The requestors generally understand the situation. they will often be budget holders in their particular area/institution and understand exactly what you are trying to achieve. If you are reasonable, rational and communicative, only rarely will they stand in the way of what you are trying to achieve.

And the flesh and fat analogy works well in my opinion. If you try to cut off too much fat, then you will start removing the flesh as well, and you will only end up hurting the patient….



“The Clock Watching Microbiologist”

Time management can be difficult in microbiology. There is so much going on, and so much to know. It can be easy to get lost in time warps and suddenly find that yet another Christmas is not far away! I wouldn’t say I am the best in the world at time management, nor do I always practice what I preach, but here are a few things I try to adhere to in order to free up a bit of time for myself. I am essentially quite a lazy person, so I put in a fair bit of time facilitating this personality trait!

Be very selective re voluntary work: A lot of people are too busy simply because they take on work that they strictly do not need to do, particularly from sources external to their core work/job. I try and only take on work where I am very interested in the issue or which would be really beneficial to me. The rest gets politely declined.

Pick and choose your policy reviews: This is not dissimilar to the above. If you are on any committees related to your work you will be asked, with relative frequency, to review some policy or other. I would always ask myself “Am I the person on this committee who is the most suited/appropriate for reviewing this document? If not, I don’t. I also believe that if you are going to take the time to review a policy then you must always feedback and try and improve on what is there already. Otherwise it is wasted time.

Only check emails 3-4 times per day: Morning, lunchtime and late afternoon. Switch your mailbox off completely in between. Get rid of email alerts completely. Someone else’s important is not your urgent. I also believe in the mantra that the more emails you send, the more you will receive, and thus the more work you will end up with.

Zero inbox policy: This works very well for me. I go through each of my emails and either delete, file in a folder or put into my outlook calendar and schedule whatever time is needed to do the work from the email. My inbox has almost always only single figure number of emails present, much less stressful…. I have seen too many people while away hours and days trawling through historical emails in their inbox. It’s a bad habit to get into.

Multiple breaks: I tend to work hard for half an hour and then take 5-10 minutes break, throughout the day with the exception of lunchtime where I get out of the lab/hospital for half an hour. I hardly ever work late.

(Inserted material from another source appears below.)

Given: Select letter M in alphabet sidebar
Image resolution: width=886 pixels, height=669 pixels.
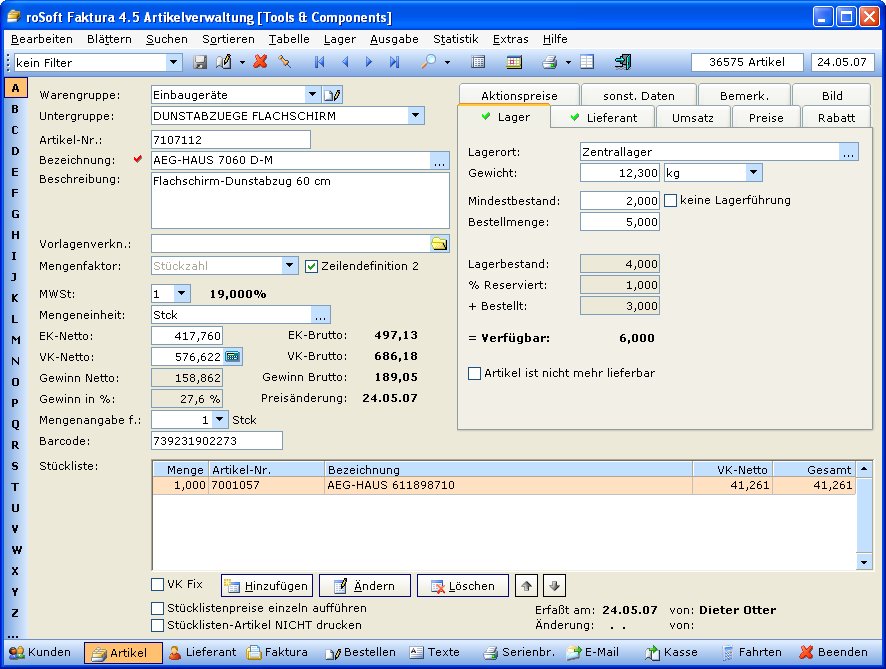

Delegate: I try and delegate work wherever possible, in a diplomatic manner, and without pushing my luck too much! This is one I sometimes find difficult, but I have improved a bit over the years.

Prioritise: I always set myself a goal of doing one thing per day related to my own goals (not other peoples), which I then prioritise as far as possible over everything else. Otherwise you end up following other people’s agendas (for them), not your own.

At the end of the day it is not time management I have a big problem with, it is energy management. I do a fair bit of stuff outside of work, looking after 5 children, training for ultramarathons, learning French etc. Sure I often have a free hour or two in the evenings, but usually the only thing I am fit for is drinking beer and watching TV!